Fix bin nested fields issue #4606

ahkcs · 2025-10-20T20:59:44Z

Description

Fixed bin command failing on nested fields (e.g., resource.attributes.telemetry.sdk.version).
Updated CalciteRelNodeVisitor.projectPlusOverriding() to use prefix matching instead of exact matching for nested field names.

Related Issues

Resolve [BUG] PPL bin command fails to produce output for nested/struct fields #4482

ykmr1224 · 2025-10-21T00:45:32Z

core/src/main/java/org/opensearch/sql/calcite/CalciteRelNodeVisitor.java

        originalFieldNames.stream()
-            .filter(newNames::contains)
+            .filter(
+                originalName ->


Let's extract for readability / maintainability.

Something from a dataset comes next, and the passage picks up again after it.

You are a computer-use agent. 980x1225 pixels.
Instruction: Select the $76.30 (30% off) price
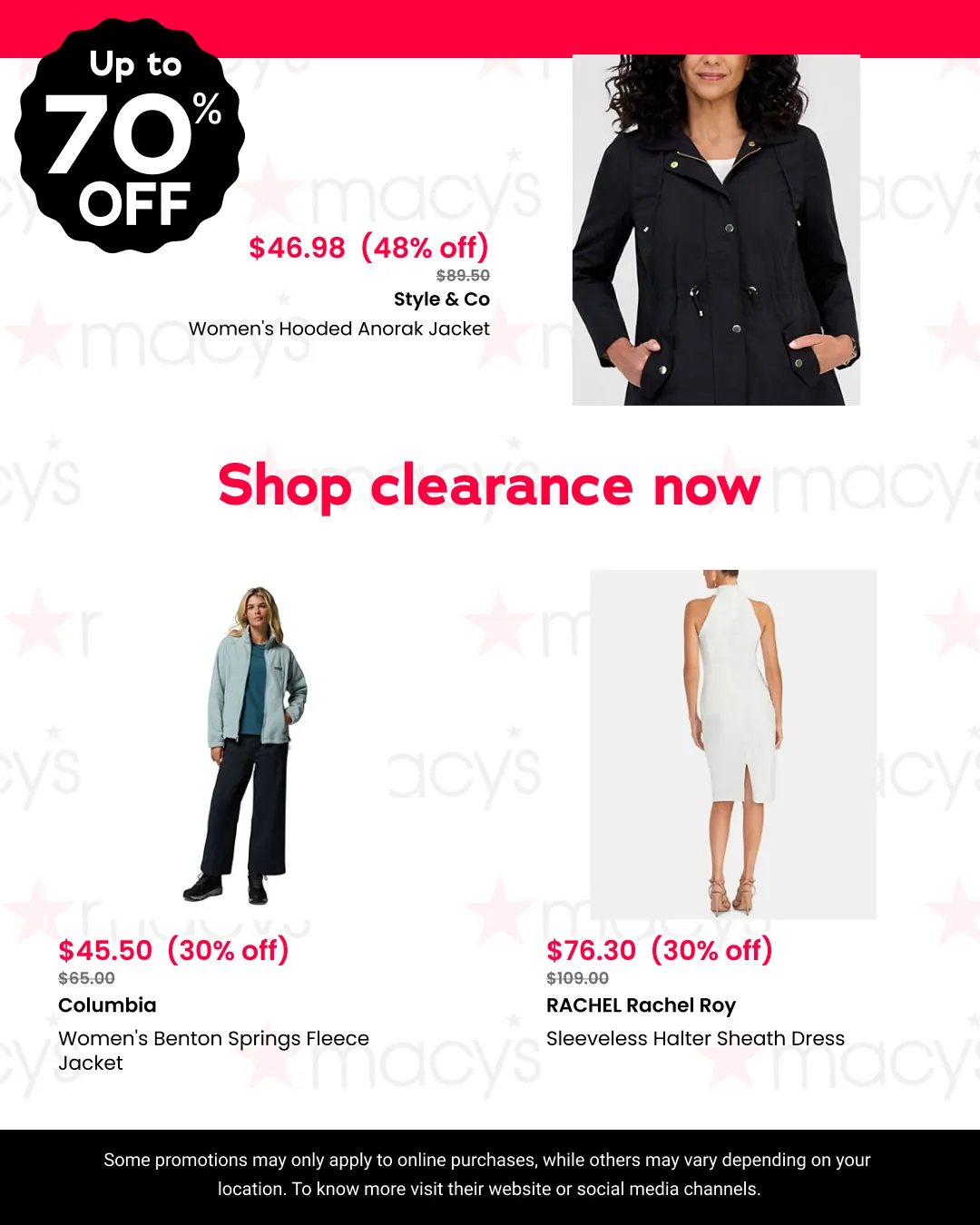pyautogui.click(x=660, y=950)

ykmr1224 · 2025-10-21T00:57:50Z

core/src/main/java/org/opensearch/sql/calcite/CalciteRelNodeVisitor.java

+                                // Match exact field names (e.g., "age" == "age")
+                                // OR nested paths (e.g., "resource.attributes..." starts with
+                                // "resource")
+                                newName.equals(originalName)
+                                    || newName.startsWith(originalName + ".")))

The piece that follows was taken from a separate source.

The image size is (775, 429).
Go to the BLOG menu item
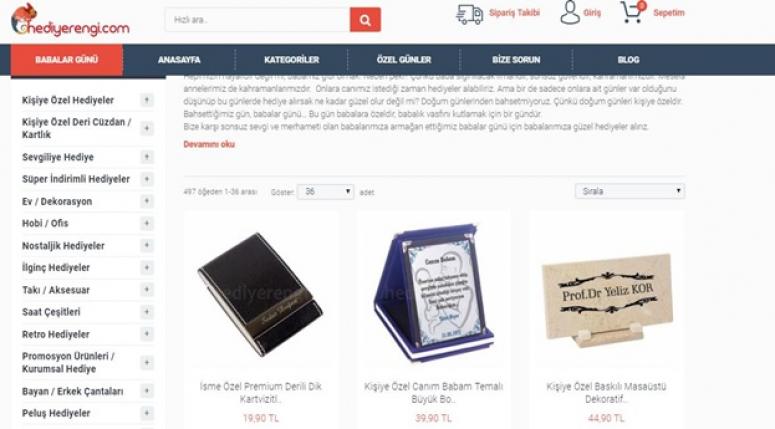628,60
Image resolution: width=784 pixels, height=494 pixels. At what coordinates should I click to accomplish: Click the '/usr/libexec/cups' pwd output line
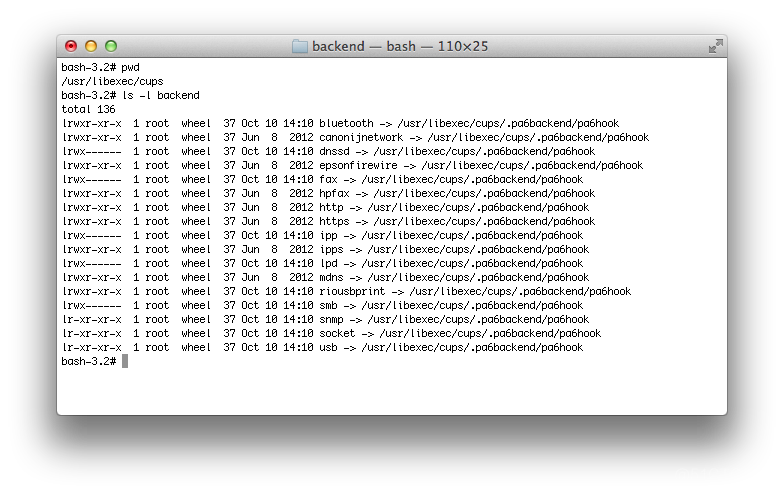coord(112,82)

Does this mean it could override all the original fields start with originalName + "."? (like when original fields include resource.a, resource.b, etc. then all of them will be removed?

Thanks for the question! No - originalFieldNames only contains top-level field names like "resource", not nested paths like "resource.a" or "resource.b".

So when binning resource.c.nested, the filter only matches the top-level "resource" field (via startsWith("resource.")). This causes the entire resource struct to be removed and flattened, with the binned field replacing the original nested value.

Only one top-level struct gets matched and processed, regardless of how many nested fields it contains.

You can refer to this IT test I added: testBinWithNestedFieldWithoutExplicitProjection

Field name could contain . and newName.startsWith("resource.") could match with multiple fields in my understanding.
I am unsure how much we currently support field name containing ., but QualifiedNameResolver implements longest match logic to decide the referred field in case qualified name contains multiple dots.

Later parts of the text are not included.